Microarray analysis was performed on samples obtained from 190 endometriotic lesions26 (76 peritoneal, 86 deep and 28 ovarian endometriosis) and from 101 endometrium biopsies of endometriosis patients and 43 endometrium biopsies of control women (Table 2). The hybridized images were scanned using Agilent’s microarray scanner and quantified with Feature Extraction Software (Agilent Technology, CA, USA). Raw intensity data was then globally normalized according to manufacturer’s instructions. Data from the Sentrix® Illumina HumanWG-6 v2 and Illumina HumanHT-12 v4.0 Expression BeadChips were loaded using beadarray R package27. For global correction, each chip generation was treated as a separate batch. Log transformation and quantile normalization was performed batch-wise using standard R Bioconductor methods28–30. We used the BLAST Method to map probes to their corresponding genes using up-to-date gene-to-probe associations all probe sequences were aligned to NCBI’s Nucleotide Sequence (nt) database31 adopting a procedure published in a previous study32. Since aligning to the nt database resulted in multiple hits across multiple species data was cleaned and filtered before being used to join the different array generations. To extract relevant features from the BLAST results data is annotated with up-to-date gene symbols and Entrez IDs. To achieve a more reliable annotation three different sources are used, dbOrg (https://biodbnet-abcc.ncifcrf.gov/db/dbOrg.php), HGNC (ftp://ftp.ebi.ac.uk/pub/databases/genenames/new/tsv/) and BioMart33,34. During the joining process, the symbol found in most of the annotation sources is used.

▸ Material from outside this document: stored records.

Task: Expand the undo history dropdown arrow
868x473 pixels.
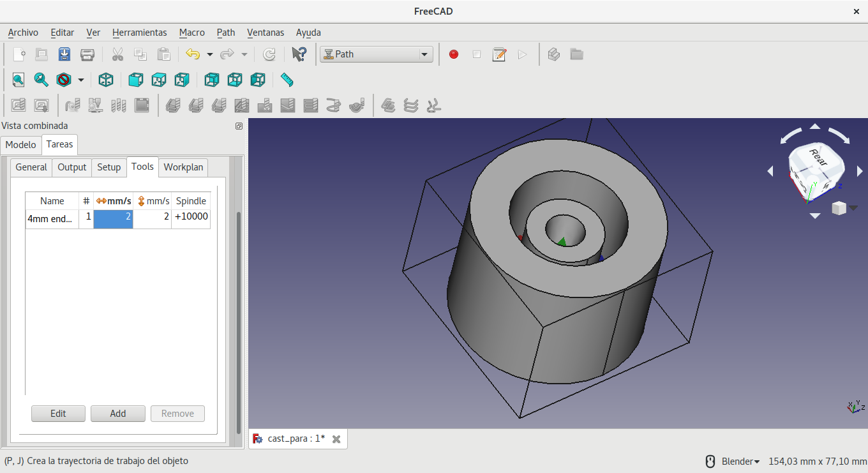Action: click(x=209, y=54)
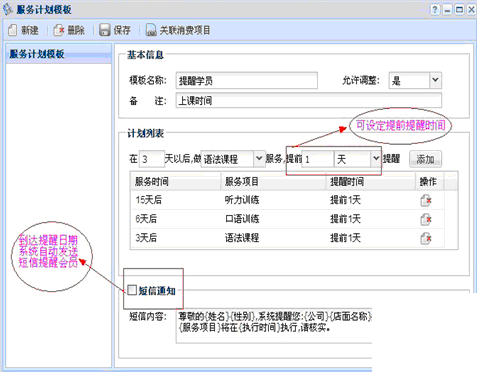Enable the 短信通知 checkbox
The image size is (477, 373).
pos(132,290)
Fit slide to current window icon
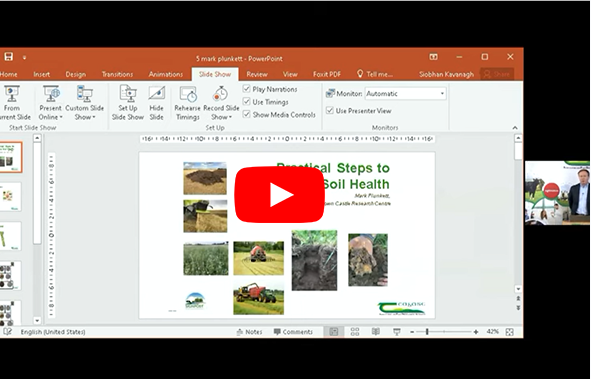Image resolution: width=591 pixels, height=379 pixels. [510, 332]
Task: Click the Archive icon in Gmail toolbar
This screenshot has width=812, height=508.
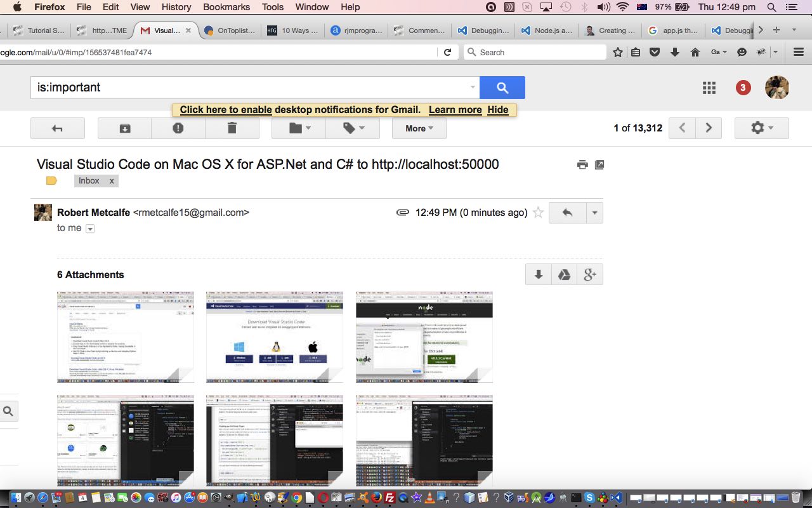Action: pyautogui.click(x=125, y=128)
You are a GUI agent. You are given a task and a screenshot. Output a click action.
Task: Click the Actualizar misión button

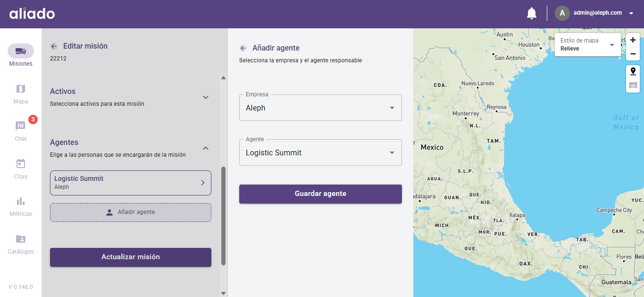point(131,257)
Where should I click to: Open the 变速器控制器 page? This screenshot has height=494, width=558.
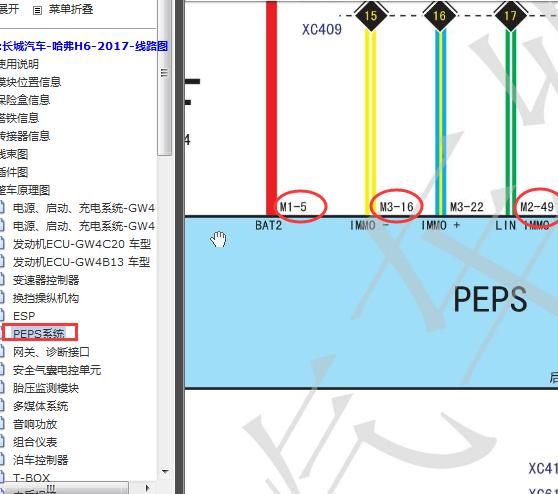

Combining the microarray data from the two Expression BeadChips data frames obtained from the BLAST approach are joined on the Entrez Gene ID and the RefSeq mRNA Accession ID, resulting in 27541 common probes corresponding to 24423 genes. To correct the variation originating in the different Expression BeadChips array versions the ComBat batch adjustment algorithm35 within the SVA R-Package36 was used. The quality of the merged data was then assessed by PCA and global correlation analysis.
Data Records
The EndometDB is freely accessible at https://endometdb.utu.fi/. A copy of EndometDB is also made publicly available on figshare as a zip file containing a SQL dump of the database26 along with additional supplements data. All the raw data for the global transcriptomic data, generated by the Sentrix® Illumina HumanWG-6 v2 Expression BeadChips (Illumina, USA)37 and Illumina HumanHT-12 v4.0 Expression BeadChips (Illumina, USA)38 microarray platforms used in this study have been uploaded to the National Center for Biotechnology Information (NCBI) Gene Expression Omnibus (GEO) (https://www.ncbi.nlm.nih.gov/geo/). The normalized data from both the Sentrix® Illumina HumanWG-6 v2 Expression BeadChips (Illumina, USA) and the Illumina HumanHT-12 v4.0 Expression BeadChips (Illumina, USA) as well as the combined normalized data from both microarray platforms in the EndometDB have also been uploaded to GEO with the series accession number GSE14154939. The deposited data contains non normalized data matrix from both platforms as well as processed transcriptomic data files, together with the clinical features described in this report. This manuscript describes the samples, data collection, processing steps, and the EndometDB with freely available GUI for data analysis and interactive visualization.
Technical Validation
Quality control of RNA integrity
To determine RNA quality, ExperionTM Automated Electrophoresis system (Bio-Rad Laboratories, USA) was used. The integrity of RNA was calculated using RQI (RNA quality indicator) algorithm, where a high number indicates higher quality, with the maximum value being 10. The mean RQI value of all samples was 7.5 and the lowest acceptable RQI was > 6.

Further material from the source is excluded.